=== ACTIVITY ===
Look over the entries and say how many lines include the word "screenshot". Only the number, please.

=== Stored data ===
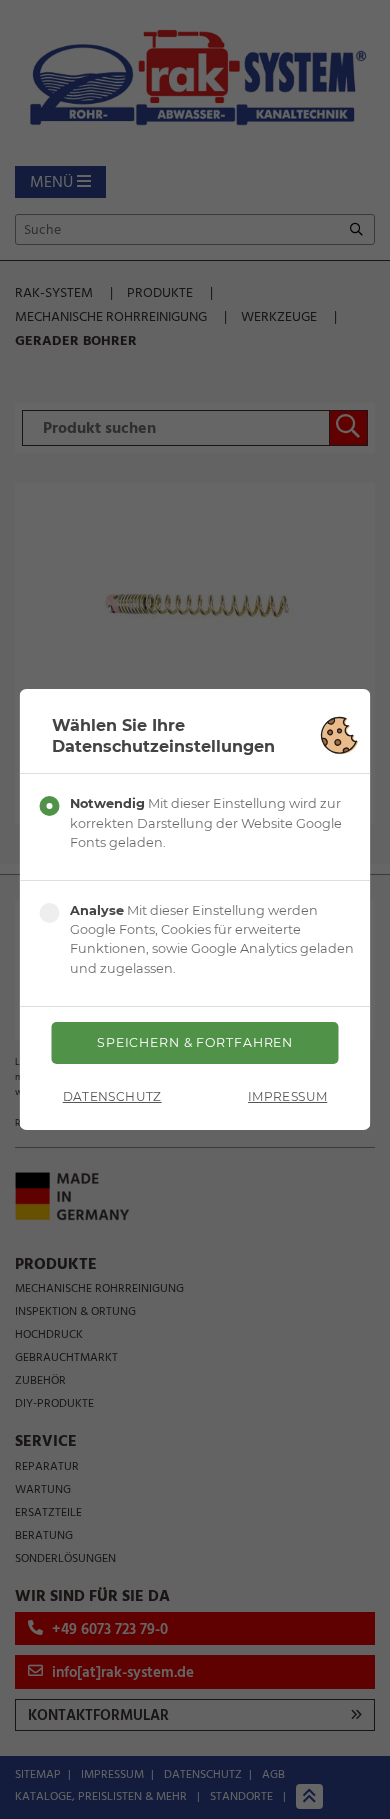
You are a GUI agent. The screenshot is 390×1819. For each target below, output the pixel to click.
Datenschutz (112, 1096)
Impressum (287, 1096)
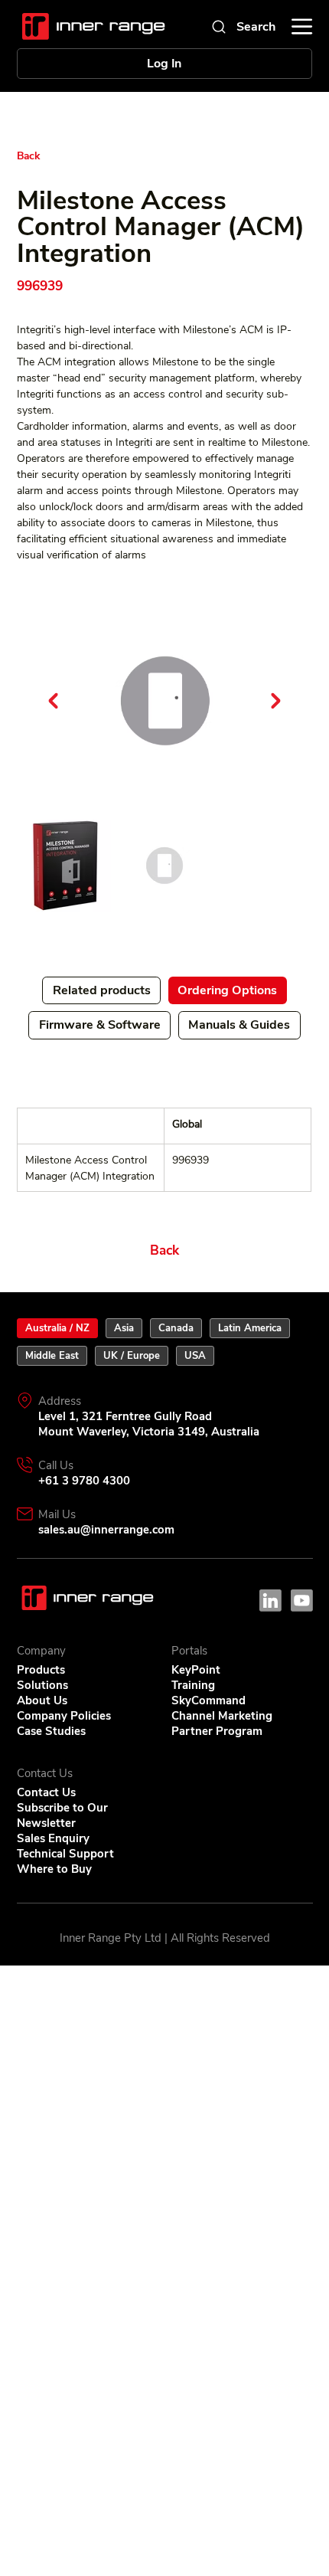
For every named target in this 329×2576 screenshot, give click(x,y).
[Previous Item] (53, 701)
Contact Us (46, 1792)
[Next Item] (276, 701)
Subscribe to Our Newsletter (62, 1815)
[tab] (57, 1328)
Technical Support (65, 1853)
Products (41, 1670)
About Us (42, 1700)
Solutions (42, 1685)
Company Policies (64, 1715)
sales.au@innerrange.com (106, 1529)
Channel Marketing (221, 1715)
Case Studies (51, 1731)
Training (193, 1685)
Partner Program (216, 1731)
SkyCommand (208, 1700)
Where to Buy (54, 1869)
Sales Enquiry (53, 1838)
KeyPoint (195, 1670)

=== ANSWER FOR THE TASK ===
2